Она обвила руками его шею, покрыла лицо поцелуями.
Солнце скрылось за минаретом. Фиолетовое половодье залило небеса. Единственная звезда угнездилась поближе к бледной луне – две жемчужины разной величины. Ширин и Алрой вышли в сад. Рай сущий вокруг.
“Красота”, – задумчиво произнесла Ширин, глядя на небесные светила, – “почему не дано нам жить одним, для себя и для любви?”
“Царствование утомило меня, – в тон прибавил Алрой, – давай сбежим куда-нибудь!”
“Сыщем ли счастливый остров, людям недоступный? Как мало мы просим! Ах, кабы этот сад окружен был не опостылевшим Багдадом, а безбрежным морем!”
“Дорогая, мы живем в раю.

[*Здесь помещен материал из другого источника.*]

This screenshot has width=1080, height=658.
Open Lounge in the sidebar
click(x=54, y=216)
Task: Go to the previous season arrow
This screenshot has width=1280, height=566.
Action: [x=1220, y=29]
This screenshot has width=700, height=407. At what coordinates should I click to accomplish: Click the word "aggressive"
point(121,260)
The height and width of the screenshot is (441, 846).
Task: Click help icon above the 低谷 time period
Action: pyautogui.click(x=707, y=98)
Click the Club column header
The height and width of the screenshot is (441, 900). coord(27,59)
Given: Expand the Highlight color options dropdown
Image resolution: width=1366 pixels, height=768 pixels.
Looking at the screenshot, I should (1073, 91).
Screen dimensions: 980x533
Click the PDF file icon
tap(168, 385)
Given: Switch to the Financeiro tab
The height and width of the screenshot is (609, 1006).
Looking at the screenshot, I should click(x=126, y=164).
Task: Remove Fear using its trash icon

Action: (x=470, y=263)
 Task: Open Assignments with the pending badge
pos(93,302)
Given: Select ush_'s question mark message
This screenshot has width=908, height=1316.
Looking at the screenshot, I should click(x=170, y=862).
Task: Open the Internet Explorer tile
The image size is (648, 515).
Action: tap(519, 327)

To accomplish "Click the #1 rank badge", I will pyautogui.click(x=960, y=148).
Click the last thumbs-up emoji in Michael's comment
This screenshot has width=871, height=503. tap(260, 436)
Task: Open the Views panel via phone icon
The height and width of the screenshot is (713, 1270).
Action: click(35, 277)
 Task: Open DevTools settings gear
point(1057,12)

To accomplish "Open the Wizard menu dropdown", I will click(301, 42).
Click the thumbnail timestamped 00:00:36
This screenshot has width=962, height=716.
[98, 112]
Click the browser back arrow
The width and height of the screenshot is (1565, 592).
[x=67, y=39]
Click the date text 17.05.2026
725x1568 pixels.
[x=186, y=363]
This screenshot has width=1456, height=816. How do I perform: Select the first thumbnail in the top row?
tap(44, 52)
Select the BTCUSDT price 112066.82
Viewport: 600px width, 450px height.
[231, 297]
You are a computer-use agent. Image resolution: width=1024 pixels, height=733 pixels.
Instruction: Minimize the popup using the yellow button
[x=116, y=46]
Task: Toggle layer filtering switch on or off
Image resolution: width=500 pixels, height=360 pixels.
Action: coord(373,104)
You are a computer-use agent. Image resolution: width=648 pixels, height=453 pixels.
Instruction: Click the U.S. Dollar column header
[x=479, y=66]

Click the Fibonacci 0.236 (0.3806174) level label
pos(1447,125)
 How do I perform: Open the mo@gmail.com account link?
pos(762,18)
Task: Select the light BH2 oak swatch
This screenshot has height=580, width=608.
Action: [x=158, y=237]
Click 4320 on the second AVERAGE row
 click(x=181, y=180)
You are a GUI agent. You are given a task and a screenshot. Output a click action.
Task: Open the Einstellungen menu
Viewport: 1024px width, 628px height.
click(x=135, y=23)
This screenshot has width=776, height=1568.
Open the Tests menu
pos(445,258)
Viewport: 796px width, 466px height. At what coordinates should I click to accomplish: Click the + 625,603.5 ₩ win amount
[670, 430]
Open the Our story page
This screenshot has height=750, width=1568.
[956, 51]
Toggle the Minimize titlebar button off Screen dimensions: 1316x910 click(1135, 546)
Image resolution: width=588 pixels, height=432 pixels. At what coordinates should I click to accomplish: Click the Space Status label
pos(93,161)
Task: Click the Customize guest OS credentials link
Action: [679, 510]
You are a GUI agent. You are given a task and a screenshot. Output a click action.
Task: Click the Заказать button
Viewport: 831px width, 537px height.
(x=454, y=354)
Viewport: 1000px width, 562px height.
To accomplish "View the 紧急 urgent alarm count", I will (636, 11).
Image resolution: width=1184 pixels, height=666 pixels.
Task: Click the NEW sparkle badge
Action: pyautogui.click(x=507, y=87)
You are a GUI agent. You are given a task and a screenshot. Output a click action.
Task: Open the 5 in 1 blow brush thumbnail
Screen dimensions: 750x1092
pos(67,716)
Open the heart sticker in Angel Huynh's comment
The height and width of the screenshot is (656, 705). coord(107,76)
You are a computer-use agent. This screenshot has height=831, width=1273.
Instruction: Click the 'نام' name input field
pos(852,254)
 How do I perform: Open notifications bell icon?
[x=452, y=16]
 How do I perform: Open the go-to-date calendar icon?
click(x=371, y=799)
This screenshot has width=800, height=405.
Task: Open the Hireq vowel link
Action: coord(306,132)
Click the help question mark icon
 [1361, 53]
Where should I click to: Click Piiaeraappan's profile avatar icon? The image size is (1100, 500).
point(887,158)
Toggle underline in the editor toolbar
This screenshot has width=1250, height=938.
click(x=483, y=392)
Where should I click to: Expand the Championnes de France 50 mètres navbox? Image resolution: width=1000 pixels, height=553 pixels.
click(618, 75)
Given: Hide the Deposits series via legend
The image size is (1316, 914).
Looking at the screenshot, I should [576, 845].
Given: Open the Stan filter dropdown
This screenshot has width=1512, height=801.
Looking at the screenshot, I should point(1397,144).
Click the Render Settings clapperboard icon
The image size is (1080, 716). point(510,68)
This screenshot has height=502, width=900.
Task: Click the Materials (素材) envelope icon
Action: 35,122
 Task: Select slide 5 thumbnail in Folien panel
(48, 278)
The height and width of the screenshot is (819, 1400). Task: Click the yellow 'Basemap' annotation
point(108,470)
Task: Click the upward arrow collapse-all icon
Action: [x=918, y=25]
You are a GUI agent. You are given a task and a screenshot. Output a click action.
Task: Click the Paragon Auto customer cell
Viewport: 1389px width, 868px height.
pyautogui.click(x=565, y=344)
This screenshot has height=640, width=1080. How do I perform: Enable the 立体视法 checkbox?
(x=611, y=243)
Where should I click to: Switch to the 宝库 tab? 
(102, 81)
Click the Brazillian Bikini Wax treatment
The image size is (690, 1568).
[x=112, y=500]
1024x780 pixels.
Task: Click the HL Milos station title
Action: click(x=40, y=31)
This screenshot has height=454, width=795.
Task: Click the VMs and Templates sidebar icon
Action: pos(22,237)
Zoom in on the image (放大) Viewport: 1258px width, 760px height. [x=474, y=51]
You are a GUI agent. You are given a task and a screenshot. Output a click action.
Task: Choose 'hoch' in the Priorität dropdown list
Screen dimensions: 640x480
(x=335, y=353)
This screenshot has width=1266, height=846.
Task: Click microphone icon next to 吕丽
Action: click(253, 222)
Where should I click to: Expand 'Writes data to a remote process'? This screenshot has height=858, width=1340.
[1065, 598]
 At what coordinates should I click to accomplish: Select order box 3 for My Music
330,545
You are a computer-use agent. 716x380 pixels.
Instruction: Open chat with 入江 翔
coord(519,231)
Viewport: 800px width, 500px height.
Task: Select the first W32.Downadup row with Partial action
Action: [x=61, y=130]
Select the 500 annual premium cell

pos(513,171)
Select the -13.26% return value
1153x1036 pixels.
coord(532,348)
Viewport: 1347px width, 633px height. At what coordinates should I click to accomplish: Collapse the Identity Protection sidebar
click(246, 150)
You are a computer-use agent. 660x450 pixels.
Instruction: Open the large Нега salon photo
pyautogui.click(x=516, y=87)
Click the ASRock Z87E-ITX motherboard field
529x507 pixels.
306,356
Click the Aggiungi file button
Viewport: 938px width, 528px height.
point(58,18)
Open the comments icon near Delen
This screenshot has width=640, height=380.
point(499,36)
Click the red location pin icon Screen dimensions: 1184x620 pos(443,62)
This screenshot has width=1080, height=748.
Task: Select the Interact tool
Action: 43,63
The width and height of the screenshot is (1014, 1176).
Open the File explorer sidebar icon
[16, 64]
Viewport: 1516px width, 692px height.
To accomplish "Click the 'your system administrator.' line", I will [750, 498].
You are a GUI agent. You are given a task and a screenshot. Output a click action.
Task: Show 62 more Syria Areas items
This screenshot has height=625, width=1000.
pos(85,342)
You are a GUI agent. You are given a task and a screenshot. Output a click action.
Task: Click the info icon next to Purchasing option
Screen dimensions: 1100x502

Хонайну благодаря, безмятежность наша не нарушаема почти”.
“Почти! Мне досаждает мысль, что люди вьются вокруг нас. Всякий, кто осмеливается думать о тебе, крадет у меня часть тебя. И я так устала от роскоши! Я бы хотела жить в пещере и спать на ложе из сухих листьев. Ах, милый! Чем новее удовольствие, тем оно приятнее!”
Содержательная беседа юных супругов была прервана появлением дворцового карлика. Вдобавок к своему неправдоподобно малому росту и замечательной уродливости он был еще и нем. Поэтому лишь с помощью энергичных телодвижений он сумел сообщить о наступлении часа трапезы. Никто, кроме этого привилегированного субъекта, не посмел бы нарушить покой царской четы.